The New Cancer Models, Part 1: The Tumor Organoid Biobank
By Aaron Krol
We know that cancer is a personal disease, with each case displaying a unique genetic makeup that demands uniquely targeted therapy. Yet even as private companies like Foundation Medicine rush to capitalize on personalized cancer treatment, the basic research that supports these efforts still relies on flawed models: animal cancers, or human cancer cell lines, which may not map appropriately to live human tumors at all, let alone to a specific patient’s disease. This week, Bio-IT World is taking a look at three groups who are trying to update cancer models for modern drug discovery with a personal touch.
December 4, 2013 | At the University Medical Center Utrecht (UMCU), a hub for biomedical research located in one of the busiest cities in the Netherlands, a remarkable resource is being created – or perhaps more accurately, grown – under the auspices of a multimillion dollar research grant. A collection of so-called “mini-guts,” organized into around 25 pairs so far and increasing, is flourishing in a specially developed culture, recreating with impressive faithfulness the normal growth process of the human colon.

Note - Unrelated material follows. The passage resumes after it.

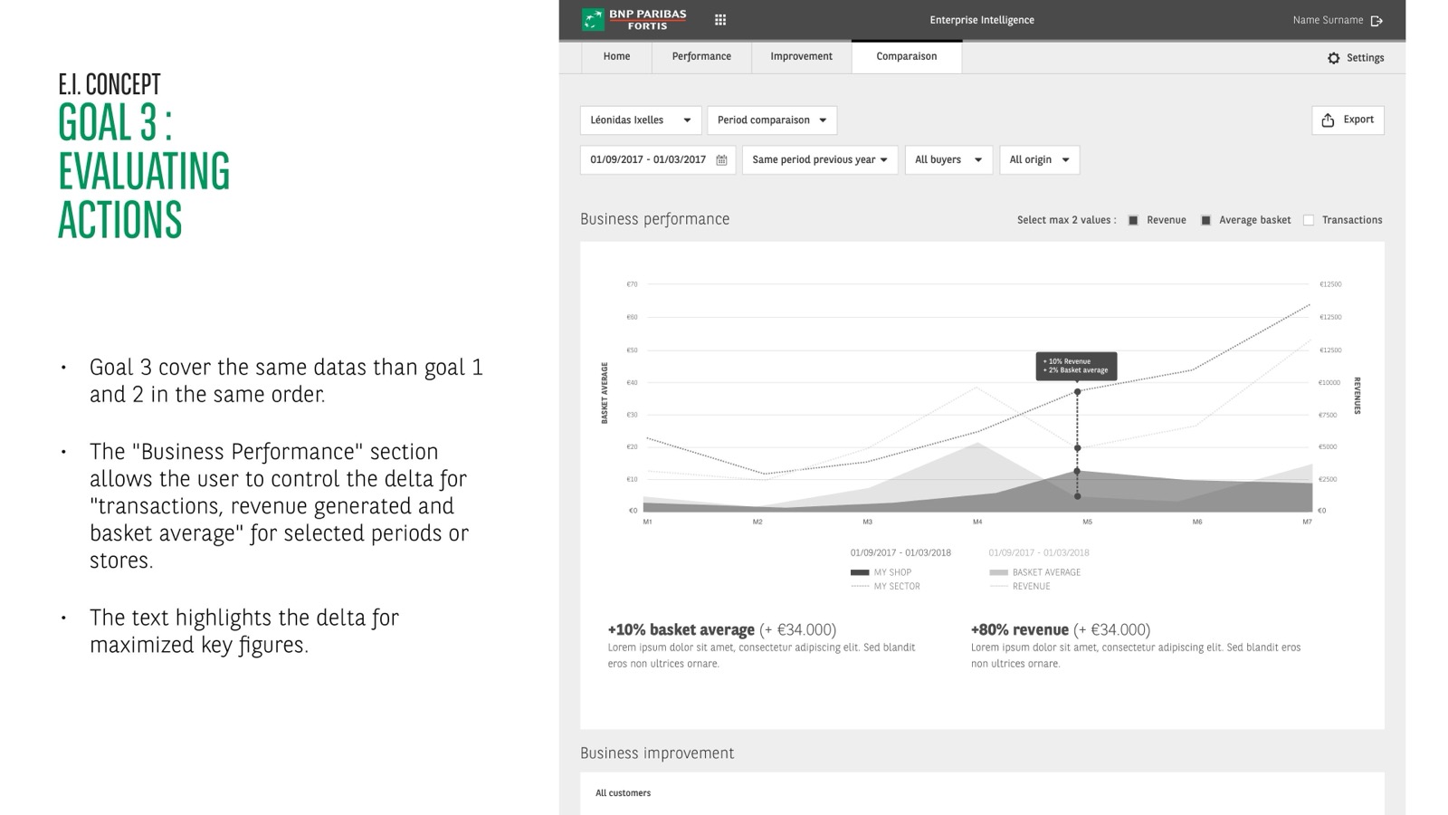Enable the Transactions checkbox

(x=1309, y=220)
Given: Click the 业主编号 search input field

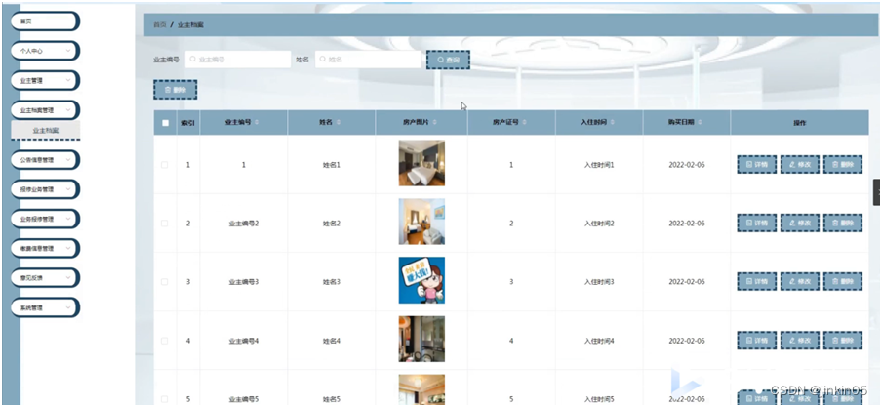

Or rather, half of them are: the half grown from healthy cell samples harvested from patient volunteers at the Medical Center. The other half, the mirror cell colonies that represent one of every mini-gut pair, are growing into thriving colon tumors in the lab. The cell samples that gave rise to these disembodied tumors were drawn from the same two dozen or so patients who produced the healthy mini-guts, all of whom are suffering from difficult-to-treat colon cancers. These patients are hoping that the strange, divorced organs surviving in their absence will soon provide the key to their treatments.
How to Grow a Mini-Gut
Strictly, these are not organs but “organoids,” superb models of natural organ growth that can be generated from a single stem cell if cared for under the right conditions. They are a somewhat tangential product of the long and winding career of Dr. Hans Clevers, president of the Royal Netherlands Academy of Arts and Sciences, and a leading member and former director of the Hubrecht Institute affiliated with UMCU.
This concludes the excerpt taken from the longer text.